Exercise:
Extract each line from the records below that contains the word "Task".
** Begin Entries **
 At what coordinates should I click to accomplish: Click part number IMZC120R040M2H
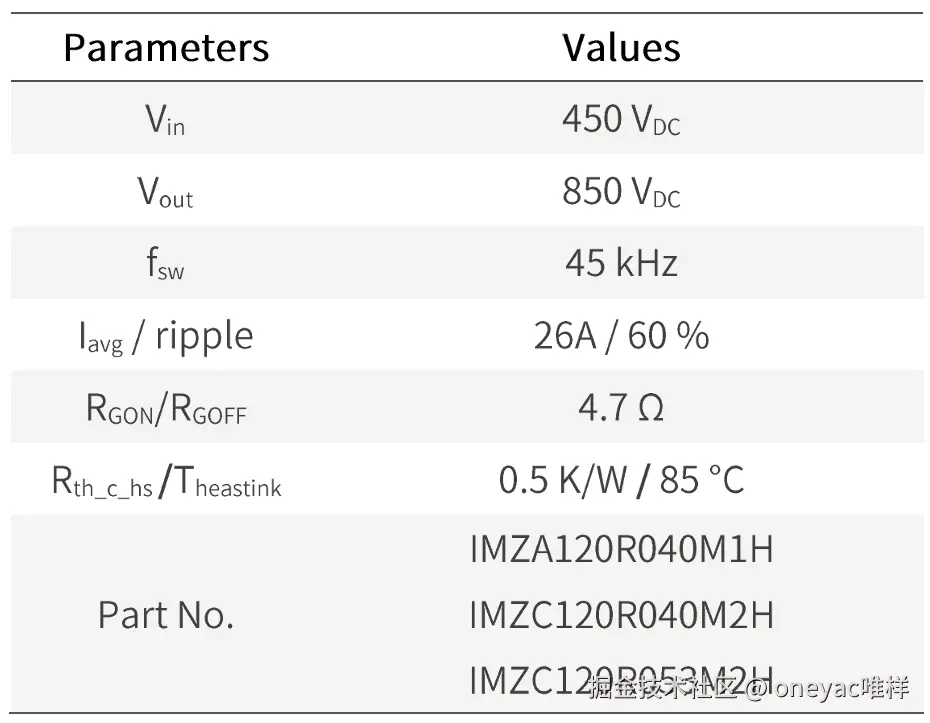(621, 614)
** End Entries **
** Begin Entries **
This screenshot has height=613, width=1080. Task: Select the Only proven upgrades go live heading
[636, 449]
** End Entries **
** Begin Entries **
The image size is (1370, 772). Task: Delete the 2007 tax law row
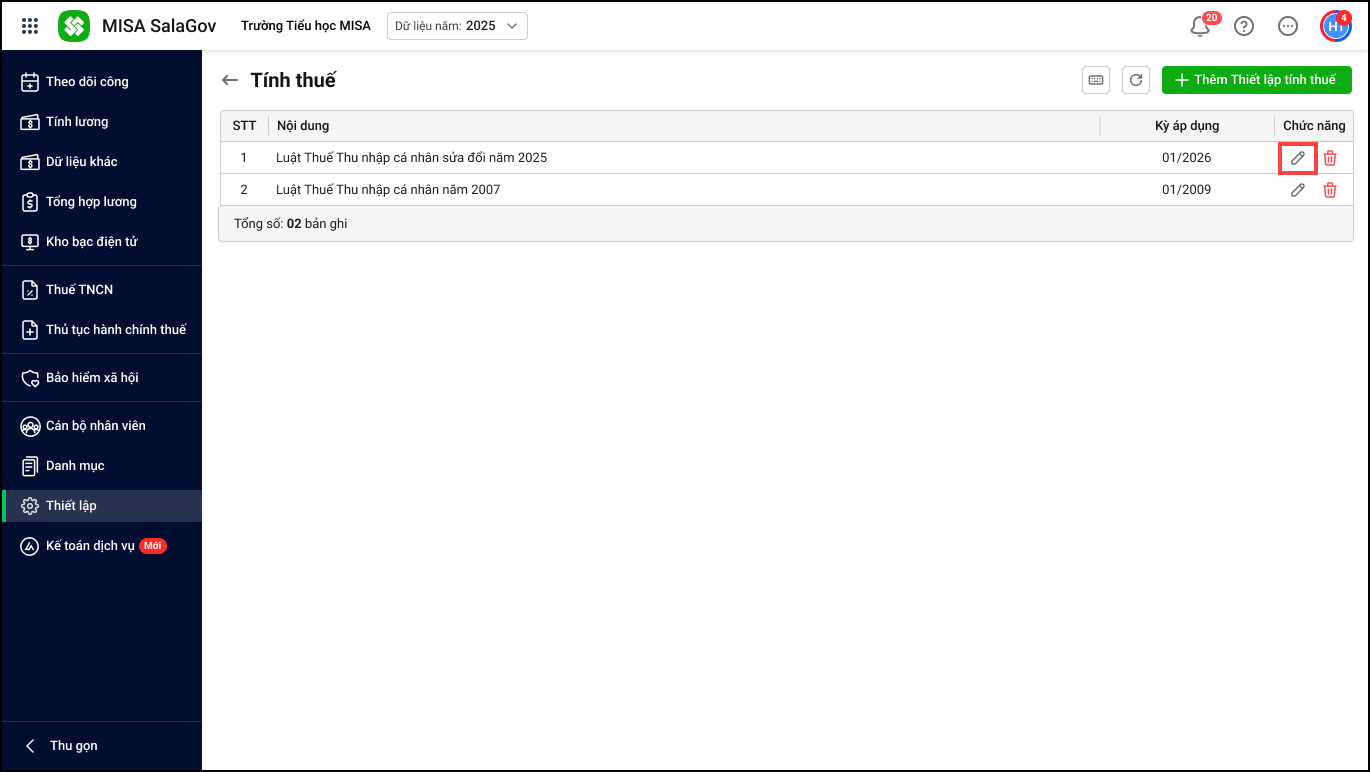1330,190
** End Entries **
Full output:
This screenshot has height=613, width=1080. Task: Select the Only proven upgrades go live heading
The image size is (1370, 772). Task: Delete the 2007 tax law row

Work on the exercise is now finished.